_THE PROBLEM_
If a line below falls between the line with "Screen dimensions: 486x273" and the line with "Task: Open the Workholding sub-tab", or is one of those two, output it exactly; output nothing else and no pictures.

Stored entries
************
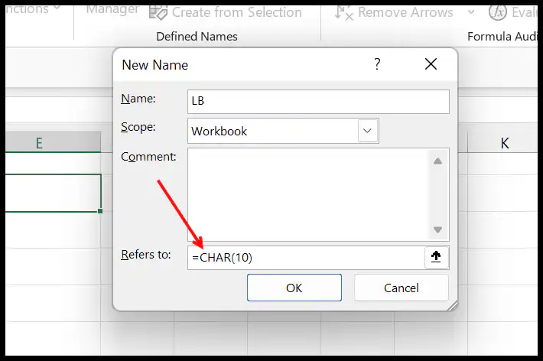543x361 pixels.
Task: Click inside the Comment text area
Action: pyautogui.click(x=308, y=195)
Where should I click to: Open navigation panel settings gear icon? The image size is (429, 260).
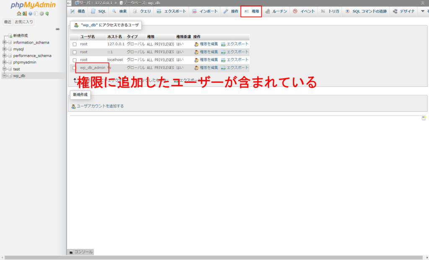(41, 14)
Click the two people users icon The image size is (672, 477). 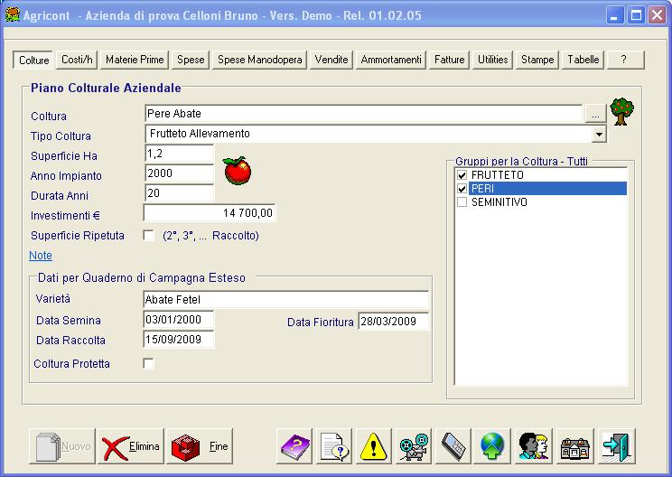tap(534, 446)
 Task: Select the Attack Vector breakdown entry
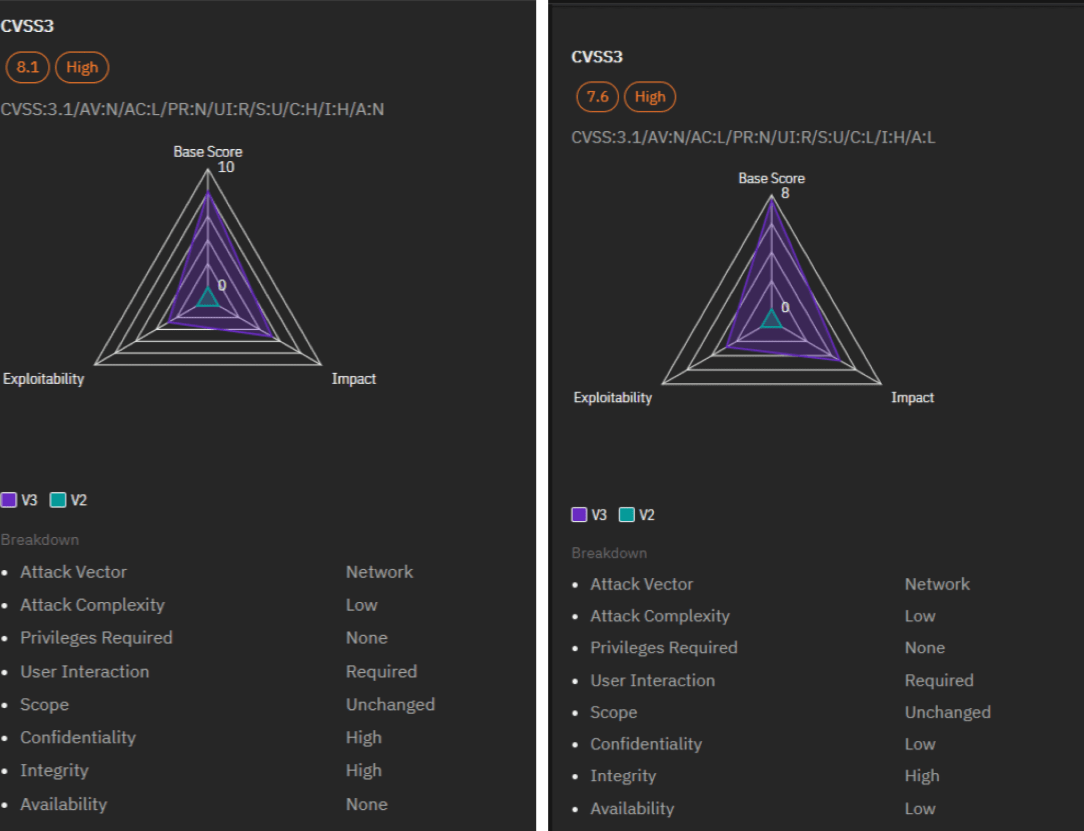pyautogui.click(x=74, y=572)
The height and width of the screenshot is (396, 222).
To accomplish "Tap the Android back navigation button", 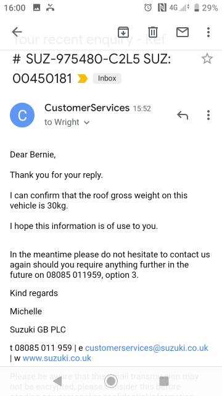I will tap(57, 381).
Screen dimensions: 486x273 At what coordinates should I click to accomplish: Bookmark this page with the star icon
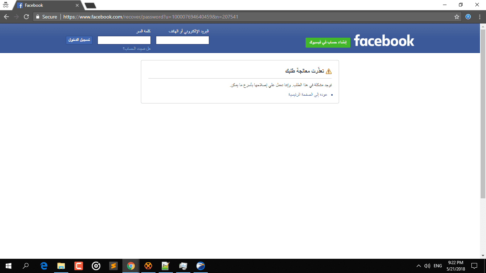pos(457,17)
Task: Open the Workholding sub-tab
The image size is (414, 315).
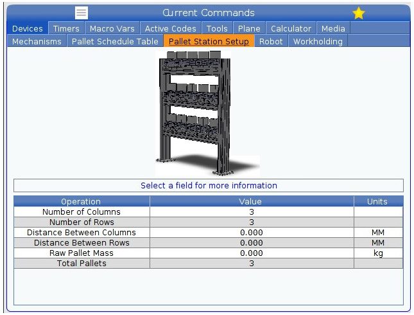Action: tap(318, 41)
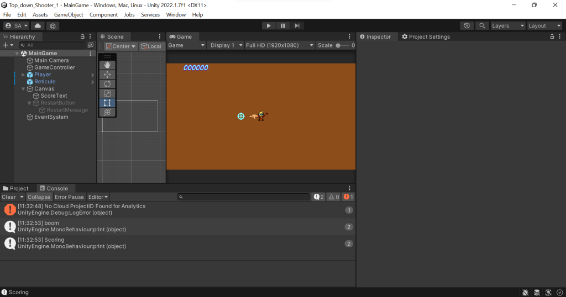
Task: Toggle Collapse in the Console
Action: click(39, 197)
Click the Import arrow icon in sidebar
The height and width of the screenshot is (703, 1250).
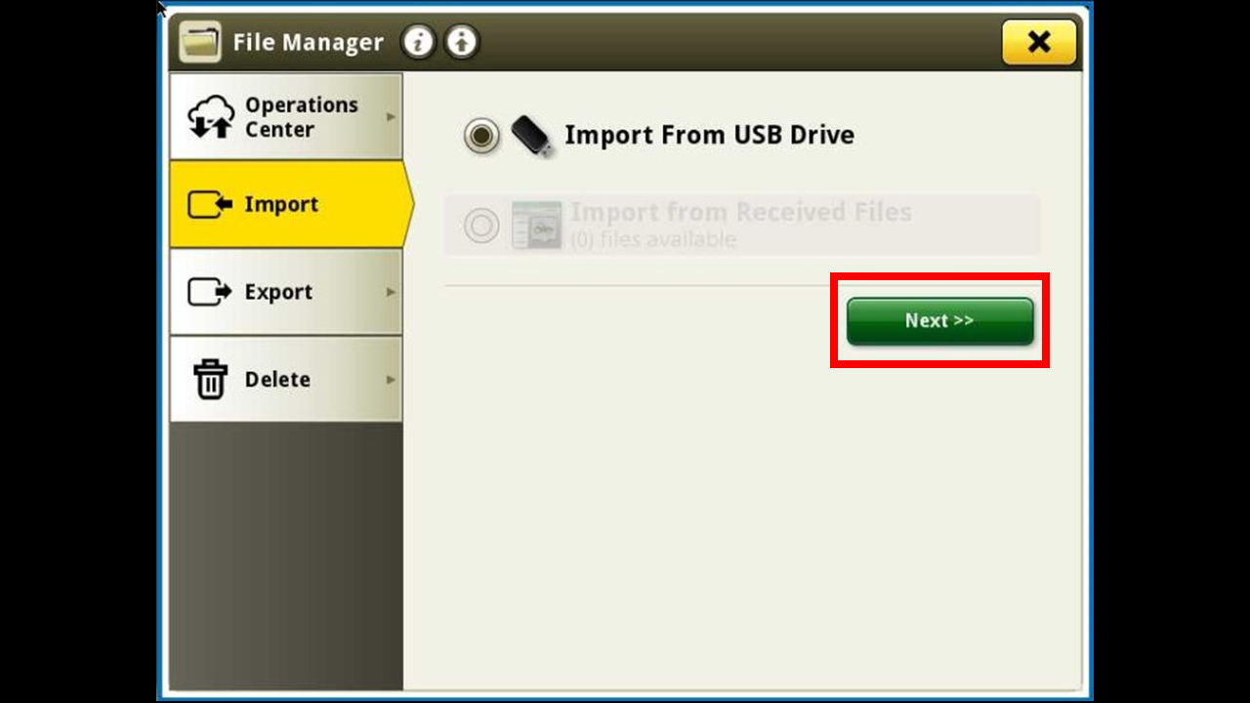pyautogui.click(x=210, y=204)
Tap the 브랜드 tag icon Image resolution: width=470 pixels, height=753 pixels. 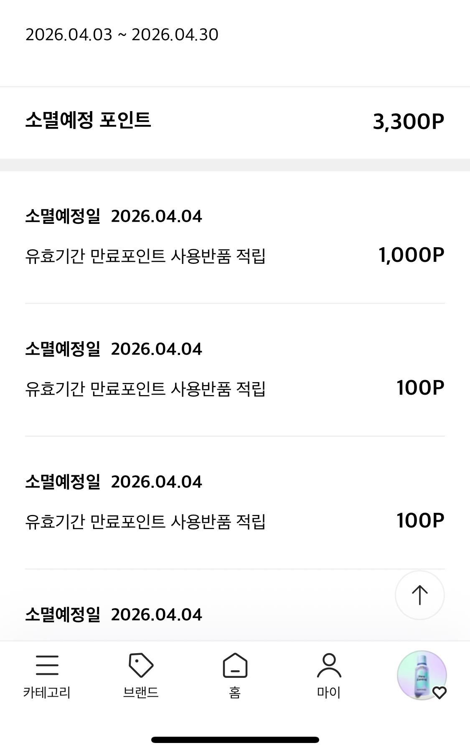pos(141,665)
************
_ANSWER SPACE_
Screen dimensions: 486x273 At what coordinates should I click to accomplish: Bookmark this page with the star icon
pos(457,17)
Task: Open the Workholding sub-tab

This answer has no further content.